>>>>
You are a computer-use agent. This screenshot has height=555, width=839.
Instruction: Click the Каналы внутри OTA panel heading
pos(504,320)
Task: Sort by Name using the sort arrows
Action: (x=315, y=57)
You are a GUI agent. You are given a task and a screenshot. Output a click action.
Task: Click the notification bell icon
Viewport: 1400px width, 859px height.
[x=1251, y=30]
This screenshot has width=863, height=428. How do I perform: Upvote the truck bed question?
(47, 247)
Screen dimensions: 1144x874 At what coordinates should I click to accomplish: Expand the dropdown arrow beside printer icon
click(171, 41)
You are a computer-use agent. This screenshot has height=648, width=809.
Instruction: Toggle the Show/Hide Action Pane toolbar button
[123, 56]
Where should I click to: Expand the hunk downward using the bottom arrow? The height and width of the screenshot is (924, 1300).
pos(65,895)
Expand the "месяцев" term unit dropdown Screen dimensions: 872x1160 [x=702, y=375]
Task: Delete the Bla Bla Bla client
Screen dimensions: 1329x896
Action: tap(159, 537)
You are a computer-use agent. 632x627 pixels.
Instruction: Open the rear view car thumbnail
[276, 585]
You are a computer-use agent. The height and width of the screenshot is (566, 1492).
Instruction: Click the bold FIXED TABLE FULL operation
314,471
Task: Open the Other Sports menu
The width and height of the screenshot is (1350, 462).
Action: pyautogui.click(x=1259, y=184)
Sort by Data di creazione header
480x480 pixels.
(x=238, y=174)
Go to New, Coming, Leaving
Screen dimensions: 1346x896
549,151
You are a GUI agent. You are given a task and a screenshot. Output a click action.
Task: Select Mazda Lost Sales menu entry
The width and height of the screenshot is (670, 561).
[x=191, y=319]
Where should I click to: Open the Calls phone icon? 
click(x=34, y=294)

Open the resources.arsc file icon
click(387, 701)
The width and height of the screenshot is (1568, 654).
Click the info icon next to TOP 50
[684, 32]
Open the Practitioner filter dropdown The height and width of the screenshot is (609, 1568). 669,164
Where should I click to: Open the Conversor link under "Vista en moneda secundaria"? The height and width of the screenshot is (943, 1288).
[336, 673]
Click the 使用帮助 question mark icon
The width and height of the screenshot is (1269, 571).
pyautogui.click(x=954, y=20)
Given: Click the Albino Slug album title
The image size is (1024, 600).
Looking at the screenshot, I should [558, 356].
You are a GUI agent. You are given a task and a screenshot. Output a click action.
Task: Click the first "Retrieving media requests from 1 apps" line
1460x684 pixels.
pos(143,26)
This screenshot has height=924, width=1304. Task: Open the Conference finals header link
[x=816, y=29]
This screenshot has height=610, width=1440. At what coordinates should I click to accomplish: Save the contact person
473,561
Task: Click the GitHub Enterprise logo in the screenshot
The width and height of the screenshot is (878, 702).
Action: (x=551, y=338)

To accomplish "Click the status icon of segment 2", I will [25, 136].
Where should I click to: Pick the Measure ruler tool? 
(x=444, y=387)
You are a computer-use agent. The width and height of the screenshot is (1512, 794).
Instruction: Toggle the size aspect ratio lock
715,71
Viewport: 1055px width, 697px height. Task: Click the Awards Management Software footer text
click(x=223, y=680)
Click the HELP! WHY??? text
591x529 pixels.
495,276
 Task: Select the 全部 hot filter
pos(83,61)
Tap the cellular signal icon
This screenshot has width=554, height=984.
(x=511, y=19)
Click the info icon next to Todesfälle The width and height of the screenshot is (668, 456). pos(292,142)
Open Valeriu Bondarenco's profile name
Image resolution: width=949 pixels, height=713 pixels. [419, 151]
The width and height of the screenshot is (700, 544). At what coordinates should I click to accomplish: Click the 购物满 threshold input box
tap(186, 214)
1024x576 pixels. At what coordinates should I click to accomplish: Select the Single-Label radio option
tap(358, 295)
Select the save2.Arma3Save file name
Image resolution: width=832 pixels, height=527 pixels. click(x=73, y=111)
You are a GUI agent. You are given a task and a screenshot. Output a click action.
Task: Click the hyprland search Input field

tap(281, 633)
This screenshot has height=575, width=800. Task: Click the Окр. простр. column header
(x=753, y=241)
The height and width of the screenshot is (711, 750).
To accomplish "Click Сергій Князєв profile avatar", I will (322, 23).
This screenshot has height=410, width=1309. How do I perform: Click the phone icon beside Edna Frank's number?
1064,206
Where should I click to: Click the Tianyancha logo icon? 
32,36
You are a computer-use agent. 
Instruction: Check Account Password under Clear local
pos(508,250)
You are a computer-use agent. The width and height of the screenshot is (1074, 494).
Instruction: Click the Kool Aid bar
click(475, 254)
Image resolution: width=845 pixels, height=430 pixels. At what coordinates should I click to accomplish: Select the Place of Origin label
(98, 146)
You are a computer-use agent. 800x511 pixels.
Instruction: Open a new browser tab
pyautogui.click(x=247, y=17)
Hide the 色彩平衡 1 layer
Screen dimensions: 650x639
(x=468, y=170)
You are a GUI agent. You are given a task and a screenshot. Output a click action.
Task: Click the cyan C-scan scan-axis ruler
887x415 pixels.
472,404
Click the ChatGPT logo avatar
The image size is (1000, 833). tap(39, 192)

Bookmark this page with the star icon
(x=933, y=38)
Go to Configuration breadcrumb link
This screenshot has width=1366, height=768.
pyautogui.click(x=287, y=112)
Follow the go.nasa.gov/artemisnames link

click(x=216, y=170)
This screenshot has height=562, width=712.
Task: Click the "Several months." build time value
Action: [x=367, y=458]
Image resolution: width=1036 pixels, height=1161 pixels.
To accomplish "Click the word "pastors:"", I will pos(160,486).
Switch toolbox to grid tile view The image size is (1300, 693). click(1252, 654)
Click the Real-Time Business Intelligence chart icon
<<<<
● **What is expected**: Return every line of the listing above verbatim, from the first line through the last.

● **Answer for this exercise**:
You are a computer-use agent. This screenshot has height=555, width=839.
Instruction: Click the Каналы внутри OTA panel heading
pos(504,320)
Task: Sort by Name using the sort arrows
Action: (x=315, y=57)
You are a GUI agent. You are given a task and a screenshot. Output a click action.
Task: Click the notification bell icon
Viewport: 1400px width, 859px height.
[x=1251, y=30]
This screenshot has width=863, height=428. How do I perform: Upvote the truck bed question?
(47, 247)
Screen dimensions: 1144x874 At what coordinates should I click to accomplish: Expand the dropdown arrow beside printer icon
click(171, 41)
You are a computer-use agent. This screenshot has height=648, width=809.
Instruction: Toggle the Show/Hide Action Pane toolbar button
[123, 56]
Where should I click to: Expand the hunk downward using the bottom arrow? The height and width of the screenshot is (924, 1300).
pos(65,895)
Expand the "месяцев" term unit dropdown Screen dimensions: 872x1160 [x=702, y=375]
Task: Delete the Bla Bla Bla client
Screen dimensions: 1329x896
Action: tap(159, 537)
You are a computer-use agent. 632x627 pixels.
Instruction: Open the rear view car thumbnail
[276, 585]
You are a computer-use agent. The height and width of the screenshot is (566, 1492).
Instruction: Click the bold FIXED TABLE FULL operation
314,471
Task: Open the Other Sports menu
The width and height of the screenshot is (1350, 462).
Action: pyautogui.click(x=1259, y=184)
Sort by Data di creazione header
480x480 pixels.
(x=238, y=174)
Go to New, Coming, Leaving
Screen dimensions: 1346x896
549,151
You are a GUI agent. You are given a task and a screenshot. Output a click action.
Task: Select Mazda Lost Sales menu entry
The width and height of the screenshot is (670, 561).
[x=191, y=319]
Where should I click to: Open the Calls phone icon? 
click(x=34, y=294)

Open the resources.arsc file icon
click(387, 701)
The width and height of the screenshot is (1568, 654).
Click the info icon next to TOP 50
[684, 32]
Open the Practitioner filter dropdown The height and width of the screenshot is (609, 1568). 669,164
Where should I click to: Open the Conversor link under "Vista en moneda secundaria"? The height and width of the screenshot is (943, 1288).
[336, 673]
Click the 使用帮助 question mark icon
The width and height of the screenshot is (1269, 571).
pyautogui.click(x=954, y=20)
Given: Click the Albino Slug album title
The image size is (1024, 600).
Looking at the screenshot, I should [558, 356].
You are a GUI agent. You are given a task and a screenshot. Output a click action.
Task: Click the first "Retrieving media requests from 1 apps" line
1460x684 pixels.
pos(143,26)
This screenshot has height=924, width=1304. Task: Open the Conference finals header link
[x=816, y=29]
This screenshot has height=610, width=1440. At what coordinates should I click to accomplish: Save the contact person
473,561
Task: Click the GitHub Enterprise logo in the screenshot
The width and height of the screenshot is (878, 702).
Action: (x=551, y=338)

To accomplish "Click the status icon of segment 2", I will [25, 136].
Where should I click to: Pick the Measure ruler tool? 
(x=444, y=387)
You are a computer-use agent. The width and height of the screenshot is (1512, 794).
Instruction: Toggle the size aspect ratio lock
715,71
Viewport: 1055px width, 697px height. Task: Click the Awards Management Software footer text
click(x=223, y=680)
Click the HELP! WHY??? text
591x529 pixels.
495,276
 Task: Select the 全部 hot filter
pos(83,61)
Tap the cellular signal icon
This screenshot has width=554, height=984.
(x=511, y=19)
Click the info icon next to Todesfälle The width and height of the screenshot is (668, 456). pos(292,142)
Open Valeriu Bondarenco's profile name
Image resolution: width=949 pixels, height=713 pixels. [419, 151]
The width and height of the screenshot is (700, 544). At what coordinates should I click to accomplish: Click the 购物满 threshold input box
tap(186, 214)
1024x576 pixels. At what coordinates should I click to accomplish: Select the Single-Label radio option
tap(358, 295)
Select the save2.Arma3Save file name
Image resolution: width=832 pixels, height=527 pixels. click(x=73, y=111)
You are a GUI agent. You are given a task and a screenshot. Output a click action.
Task: Click the hyprland search Input field

tap(281, 633)
This screenshot has height=575, width=800. Task: Click the Окр. простр. column header
(x=753, y=241)
The height and width of the screenshot is (711, 750).
To accomplish "Click Сергій Князєв profile avatar", I will (322, 23).
This screenshot has height=410, width=1309. How do I perform: Click the phone icon beside Edna Frank's number?
1064,206
Where should I click to: Click the Tianyancha logo icon? 
32,36
You are a computer-use agent. 
Instruction: Check Account Password under Clear local
pos(508,250)
You are a computer-use agent. The width and height of the screenshot is (1074, 494).
Instruction: Click the Kool Aid bar
click(475, 254)
Image resolution: width=845 pixels, height=430 pixels. At what coordinates should I click to accomplish: Select the Place of Origin label
(98, 146)
You are a computer-use agent. 800x511 pixels.
Instruction: Open a new browser tab
pyautogui.click(x=247, y=17)
Hide the 色彩平衡 1 layer
Screen dimensions: 650x639
(x=468, y=170)
You are a GUI agent. You are given a task and a screenshot. Output a click action.
Task: Click the cyan C-scan scan-axis ruler
887x415 pixels.
472,404
Click the ChatGPT logo avatar
The image size is (1000, 833). tap(39, 192)

Bookmark this page with the star icon
(x=933, y=38)
Go to Configuration breadcrumb link
This screenshot has width=1366, height=768.
pyautogui.click(x=287, y=112)
Follow the go.nasa.gov/artemisnames link

click(x=216, y=170)
This screenshot has height=562, width=712.
Task: Click the "Several months." build time value
Action: [x=367, y=458]
Image resolution: width=1036 pixels, height=1161 pixels.
To accomplish "Click the word "pastors:"", I will pos(160,486).
Switch toolbox to grid tile view The image size is (1300, 693). click(1252, 654)
Click the Real-Time Business Intelligence chart icon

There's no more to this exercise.